One of the biggest concerns expressed by parents about their LGBTQ kiddos is safety. Threats, slurs, and pressure to hide themselves are very real risks for queer people walking through the world. Considering the influence of early support, parents and family members play a major role in developing resilience.

Here’s the thing – LGBTQ youth are typically not struggling with their identities. They might be exploring or trying to put words to an extremely complex experience, but this isn’t necessarily the same as ‘struggling’ with an identity.

The internal conflict is more often due to a child trying to reconcile their sense of self with everything the world has told them it means to be queer. Or trans. Or bisexual. Or whichever gender identity, attraction, etc. belonging to that child.

Parents who reject a child’s emerging orientation or gender identity may feel that they are somehow preventing future difficulties and a higher risk of negative outcomes. Quite the opposite, they are becoming that child’s first bully.

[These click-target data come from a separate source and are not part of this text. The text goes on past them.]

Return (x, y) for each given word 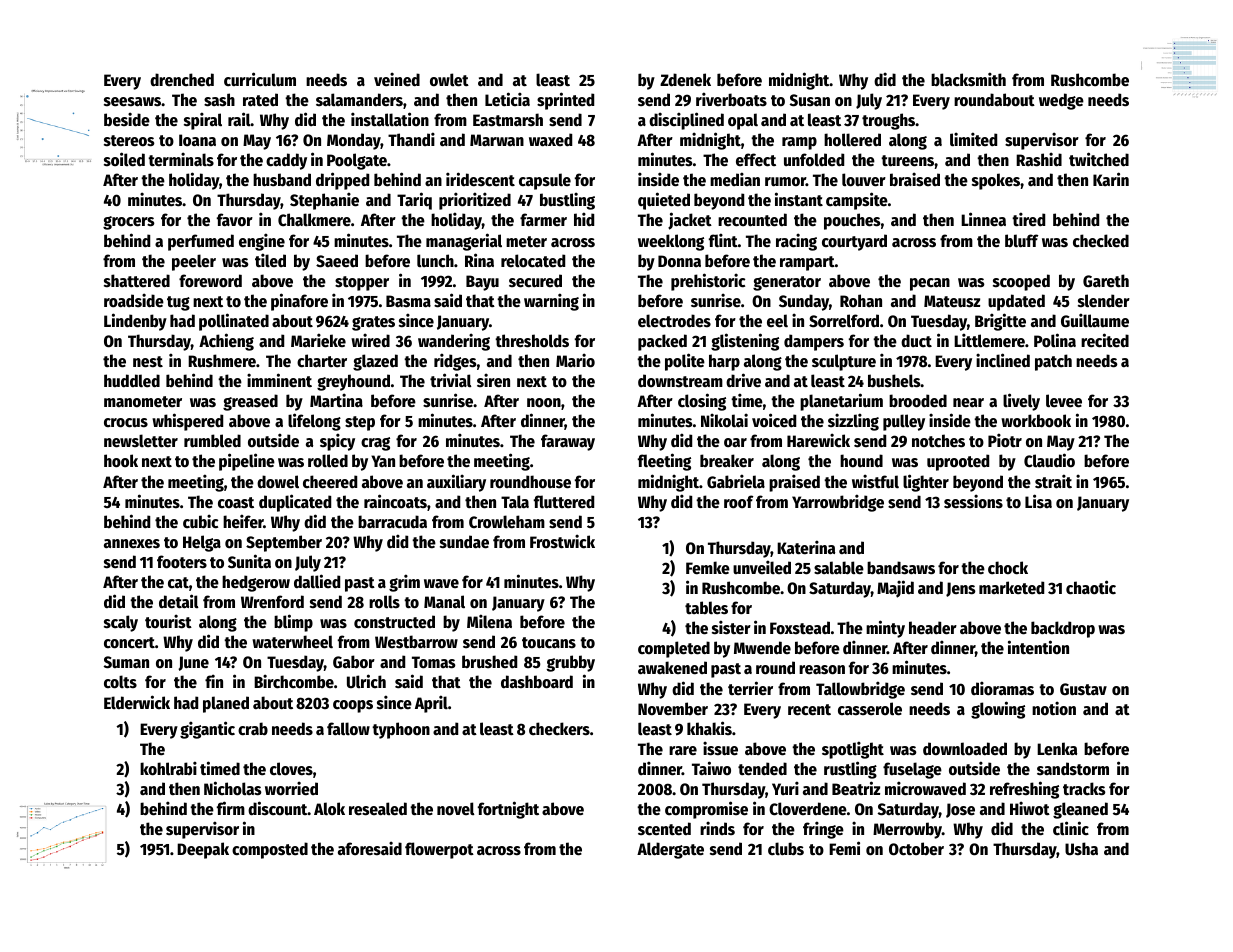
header (933, 628)
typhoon (401, 730)
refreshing (1024, 790)
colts (120, 682)
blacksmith (968, 79)
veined (397, 79)
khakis (709, 728)
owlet (449, 80)
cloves (291, 769)
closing (702, 402)
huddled (132, 381)
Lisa (1038, 501)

Humans are wired to develop and maintain secure connections with their primary caregivers. It’s a survival thing – tiny humans need older humans to protect, guide, and provide. If you react negatively to a child’s expression, that child has a huge investment in keeping things stable. Even if that means altering, or fracturing, their innate sense of self.

One of the more difficult things for people to understand about supporting queer kids is that parental redirection, however well-intended, is extremely damaging. This is true for everything from telling your son to put away his pink shoes before Grandma comes over, to excluding your non-binary child from family photos if they don’t wear a dress.

Whether it comes from parents, family members, or others with whom the child has a close relationship, re-direction sends a message to the child that they are inherently wrong (or evil, or broken). It’s devastating and can manifest later in the child’s life through suicidal ideation, self-harm, or other negative outcomes.

Walking through the world as a queer kid means listening to the public debate over your basic human rights. Can you get married? Can you adopt? Can you expect reasonable privacy when using public facilities? Can you travel safely? What happens if you get pulled over and the officer doesn’t recognize an “X” gender indicator on your driver’s license?

Support in their immediate environment is one of the most influential factors on a child’s capacity for resiliency. This includes not only the home and family, but also peers, school systems, and larger community. Kids need enthusiastic affirmation and validation. More importantly, they need to be seen and valued as themselves. This is especially relevant for queer kids because of the profound degree of negative responses they will encounter.

This binary perspective of ‘gender assigned at birth’ is so deeply ingrained, people respond with violence.

Last month, adults in Oklahoma posted threats on social media against a 12-year-old student because she wanted to use the bathroom. Some of these posts incited other children to attack this one until she stopped attending school.

Think about that for a minute. These same parents who claim to be afraid for their child’s safety in bathrooms are actively encouraging violence against someone else’s child. Because she’s “different”. Every day, transgender people are at significantly higher risk of being victimized in the same culture that promotes them as a threat to other people’s safety.

So, keeping your queer kiddo safe starts with supporting them at home. Model behaviors that demonstrate inclusion even before your child comes out. Other kids, and their parents, are watching.